Originally interest rate swaps were marketed as low cost protection against rising interest rates, often as a condition of a business loan, but for property developers and landlords, the products were often a complete mismatch for their business.

Following the slashing of interest rates by the Bank of England in 2008 (which have remained low ever since), companies with an otherwise profitable business have found themselves swamped with massive fees, trapped in binding long term contracts that many see no way out of.

According to William Newsom (UK head of valuation at Savills Commercial) in an interview with The Telegraph last year, he estimates that more than 90% of bank lending secured against commercial investment property prior to 2009 was subject to an interest rate swap product.

Property owners and developers face penalties of up to 23% of their loan if they want to get out of these interest rate swap arrangements.

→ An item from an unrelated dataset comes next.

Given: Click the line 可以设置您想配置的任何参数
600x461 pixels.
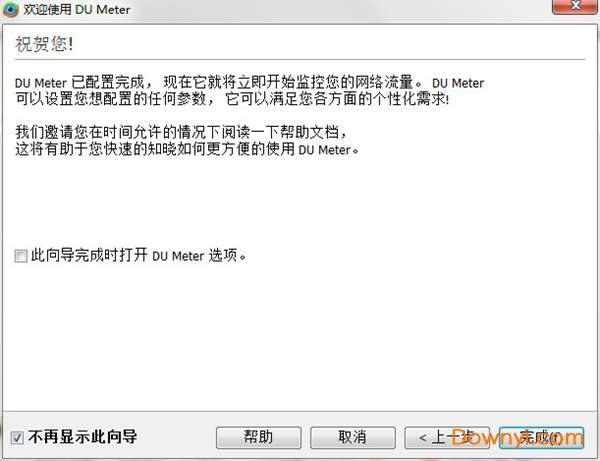Looking at the screenshot, I should click(x=232, y=99).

Landlords have seen their fortunes decimated by plunging asset values and the fees involved with cancelling swap products, meaning maintenance costs are proving harder and harder to meet, whilst further investment is a mere pipe dream for most.

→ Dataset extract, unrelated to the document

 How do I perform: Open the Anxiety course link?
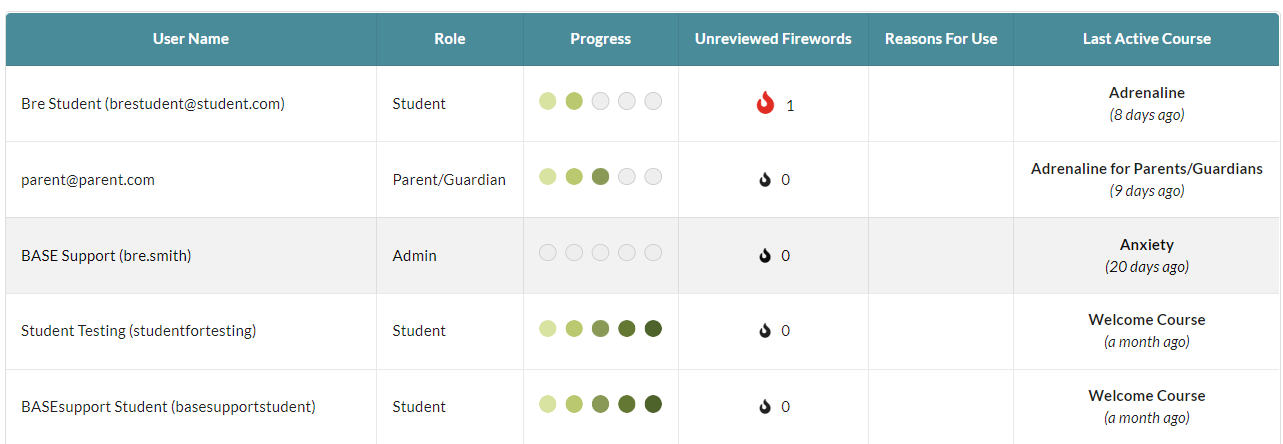point(1147,244)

The result is individual properties, high streets, retail and industrial parks that are falling into a sorry state of disrepair.

Similarly, property developers have not emerged unscathed. The success of property development is down to the quick turnaround of a project; developers will renovate a property and look to sell quickly using the profit to invest in the next project. A swap arrangement simply does not work with this business model, as the developer will be subject to significant break costs if the loan is terminated early, thereby wiping out any profit. Subsequent projects are stalled, if not halted permanently.

So with large swathes of the economy effectively financially crippled, and the property market stagnating, what's being done about it?

The FSA has set up a scheme to review and compensate customers of swap products by certain banks (Barclays, HSBC, Lloyds, RBS, Santander, Northern Bank, Co-operative Bank, Allied Irish Bank, Bank of Ireland and Clydesdale and Yorkshire Banks). However in order to be part of this scheme you must be classified as a non-sophisticated customer, that is, in the financial year during which the sale was concluded your company met at least two of the following criteria: a turnover of less than £6.5million / a balance sheet total of less than £3.26 million / fewer than 50 employees.

The scheme was supposed to be quick and easy to use. However it already appears to be running into difficulties, despite only being in the pilot stages. Not only is it behind schedule but customers have also been cynical of a scheme involving the banks, as they see them as the cause of the trouble to begin with. Other issues include customers being discouraged from having legal representation, despite the banks being heavily represented, not to mention a lack of transparency as customers are not allowed a copy of the banks' file of papers.

The delays are, in part, a result of the massive volumes of information to be reviewed (something that was seriously underestimated by the FSA). The cases are highly fact sensitive, which doesn't help to speed up proceedings. The manner in which the interest rate swaps were sold, the suitability of the product for customers' needs and the varying degrees of advisory information provided all need to be considered for each case, as well as the actual loss suffered by the customer.

To add fuel to the fire of the sceptics, even when the review has taken place no definition of redress is given. The process is consensual however the customer is very much in the hands of the bank.
Already disparities have arisen between the settlement expectations of the customer and what the banks want to offer. Negotiation or litigation remains an option should you wish to pursue it, provided it is within six years of the date the swap was entered into.

Only time will tell whether the FSA scheme will be a success and go some way to rectify the many wrongs of the interest rate swap mis selling saga, however, unless the scheme is conducted in a fair and efficient manner then it is unlikely to win the trust of customers and properly compensate them for their loss.